* Exercise set:
- a) For each statement about the article on the SpaceX valuation, answer yes or no and quote the words from the article that settle it: (i) Starlink is estimated to have brought in about $11.4 billion in revenue in 2025. (ii) Tema's scenario assumes 300 million subscribers paying $100 a month. (iii) Benzinga polling finds many retail investors doubtful about the high multiples.
- b) Carry on the article on the SpaceX valuation, beginning after its last sentence.

* Excerpt to read:
· · · · · · ·

The potential IPO of SpaceX at a valuation exceeding $2 trillion is dividing investors, but Tema ETFs believes the market may still be underestimating what Elon Musk’s space giant could ultimately become.
A recent research note from the firm argues that SpaceX should no longer be viewed merely as a rocket manufacturer, but rather as “the infrastructure layer for a future space economy.”
The debate comes as prediction markets increasingly price in a SpaceX valuation north of $2 trillion ahead of its anticipated IPO, while Benzinga polling shows many retail investors remain skeptical about paying such lofty multiples.
Yet Tema CIO Yuri Khodjamirian argues the market narrative around SpaceX is evolving beyond launches and reusable rockets into broadband infrastructure, AI data capacity, satellite dominance and eventually entirely new space-enabled industries.
SpaceX May Already Have The Economics To Support A $2 Trillion Valuation
According to Khodjamirian, the strongest case for SpaceX’s valuation may already exist within Starlink alone.
“Starlink already appears capable of justifying much of the $2 trillion valuation on its own,” Khodjamirian wrote in Tema’s research note, citing estimates that the satellite broadband business generated roughly $11.4 billion in revenue and $7.2 billion in EBITDA in 2025 from around 9 million subscribers.
Khodjamirian noted that Starlink’s subscriber base could double in 2026 as satellite broadband adoption accelerates globally, and that even modest penetration into the roughly 4 billion underserved or unconnected global consumers could create staggering economics over time.
Under Tema’s scenario analysis, 300 million subscribers paying $50 monthly could eventually generate approximately $180 billion in annual revenue and roughly $125 billion in EBITDA.
At those levels, a $2 trillion valuation would imply an EBITDA multiple closer to mature mega-cap technology firms than speculative aerospace startups.
But Tema believes the broader upside extends far beyond broadband.
SpaceX Is Rewriting The Economics Of Space
The centerpiece of Tema’s thesis is that SpaceX has fundamentally transformed launch economics through reusable rockets and vertical integration.

· · · · · · ·

[Screenshot grounding data]
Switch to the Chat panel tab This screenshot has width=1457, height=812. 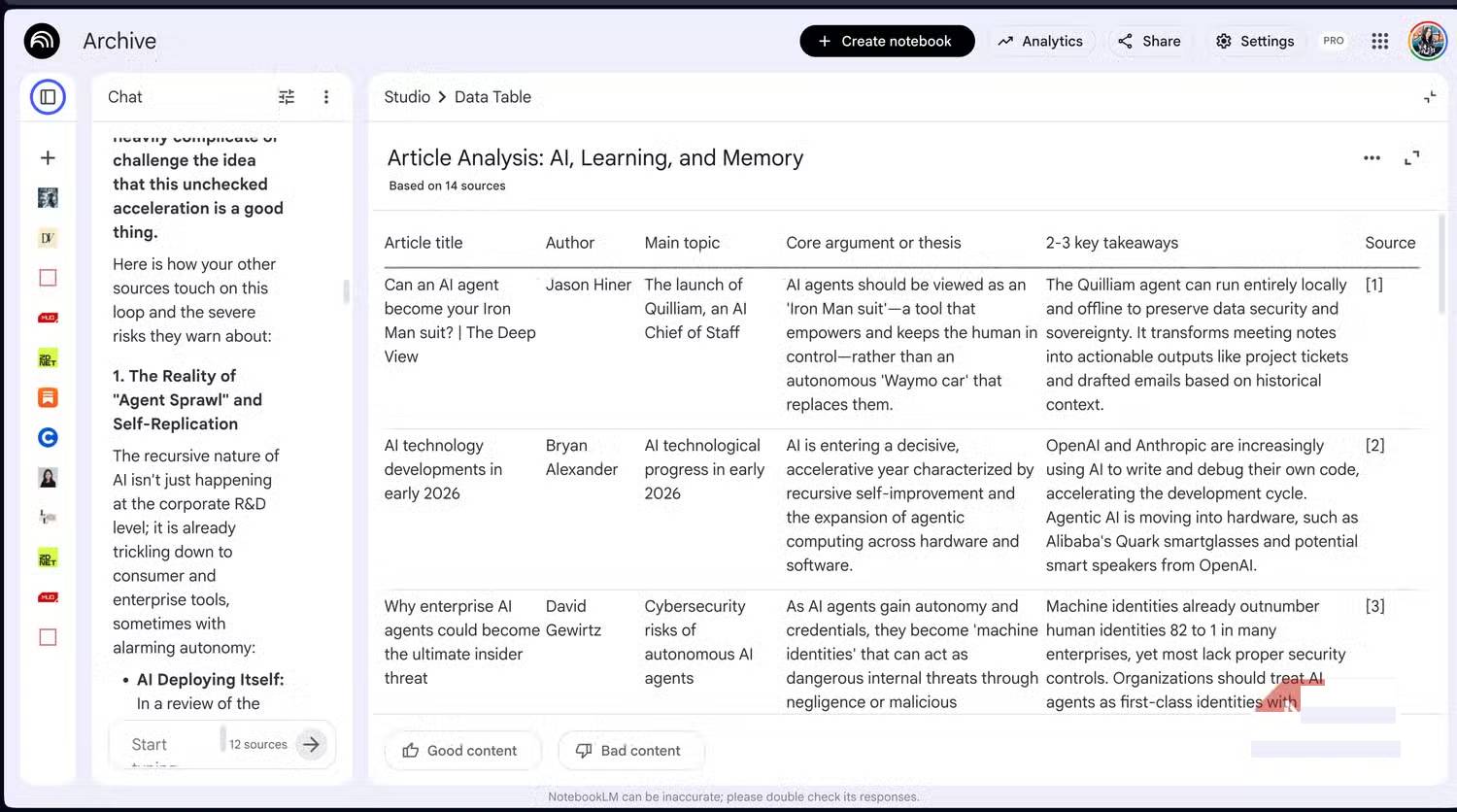124,96
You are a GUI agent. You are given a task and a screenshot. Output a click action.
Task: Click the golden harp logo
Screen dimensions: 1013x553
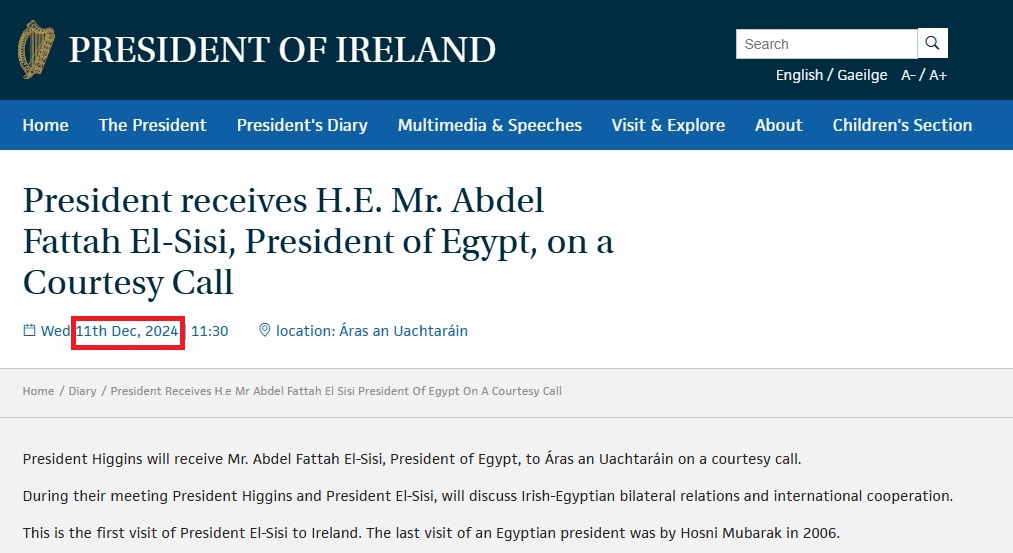click(x=37, y=49)
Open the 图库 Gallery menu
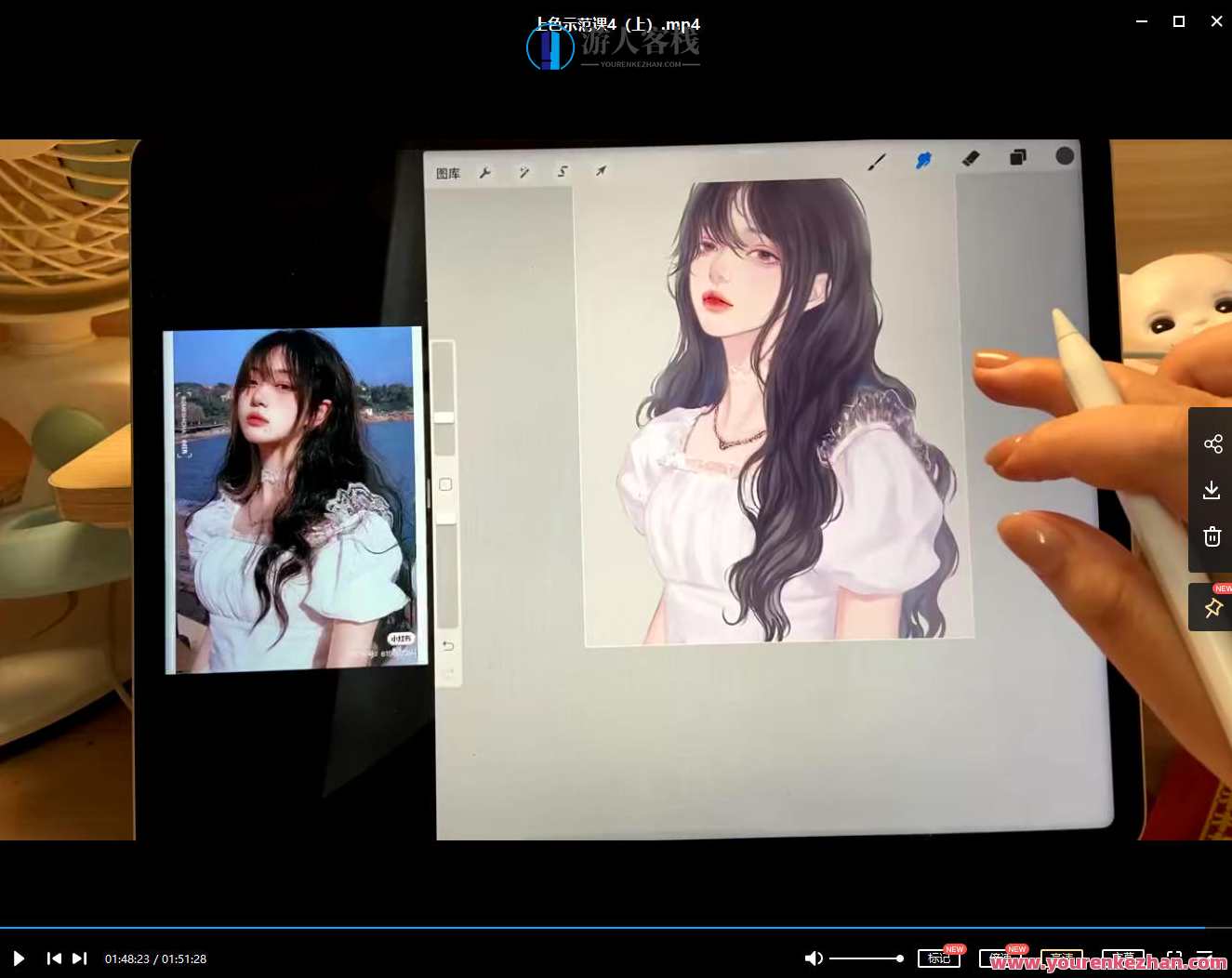1232x978 pixels. 448,174
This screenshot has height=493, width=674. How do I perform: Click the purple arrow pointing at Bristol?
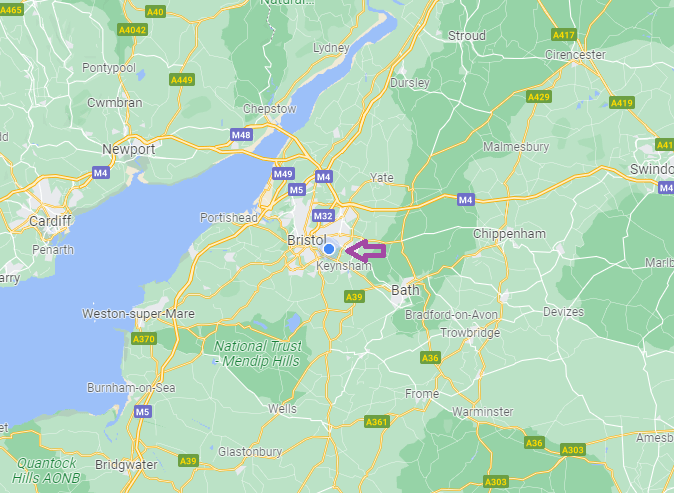(x=366, y=251)

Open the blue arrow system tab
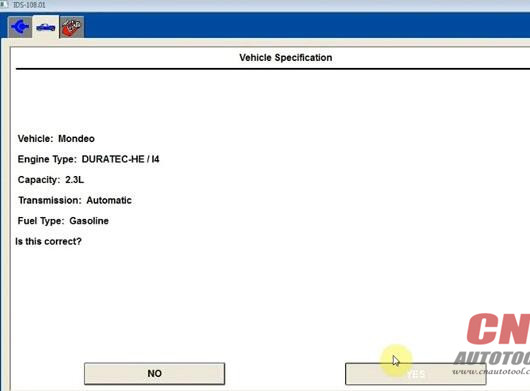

· · · · · · ·

* Answers by task:
- a)
(i) Yes: "the satellite broadband business generated roughly $11.4 billion in revenue and $7.2 billion in EBITDA in 2025"
(ii) No: "300 million subscribers paying $50 monthly"
(iii) Yes: "many retail investors remain skeptical about paying such lofty multiples"

- b)
“Launch costs have fallen roughly 90% over the past decade,” Khodjamirian noted, arguing that dramatically lower launch costs are making previously impossible industries economically viable.
Tema argues that SpaceX’s unmatched launch cadence and vertically integrated model have created competitive advantages that rivals may struggle to replicate at scale.
NASA ETF Has Emerged As A Major SpaceX IPO Proxy
Investor excitement surrounding SpaceX has also fueled explosive growth in the Tema Space Innovators ETF (NYSE:NASA), Tema’s actively managed commercial space ETF that recently surpassed $1 billion in assets under management just weeks after launch.
The ETF has attracted investors seeking indirect exposure to SpaceX before its IPO through a special purpose vehicle structure, while also holding names tied to the broader commercial space ecosystem.
Tema Founder and CEO Maurits Pot previously told Benzinga that excluding SpaceX from a space ETF was “like a semiconductor ETF without Nvidia.”
Beyond SpaceX exposure, NASA also invests in companies tied to launch systems, satellite infrastructure, connectivity and space supply chains, including Rocket Lab Corp (NASDAQ:RKLB) and AST SpaceMobile Inc (NASDAQ:ASTS).
For Tema, however, the long-term story may ultimately be far larger than any single IPO.
“SpaceX is not merely a transportation company,” Khodjamirian wrote. “It is potentially the platform that allows civilization to expand beyond the resource limitations of Earth itself.”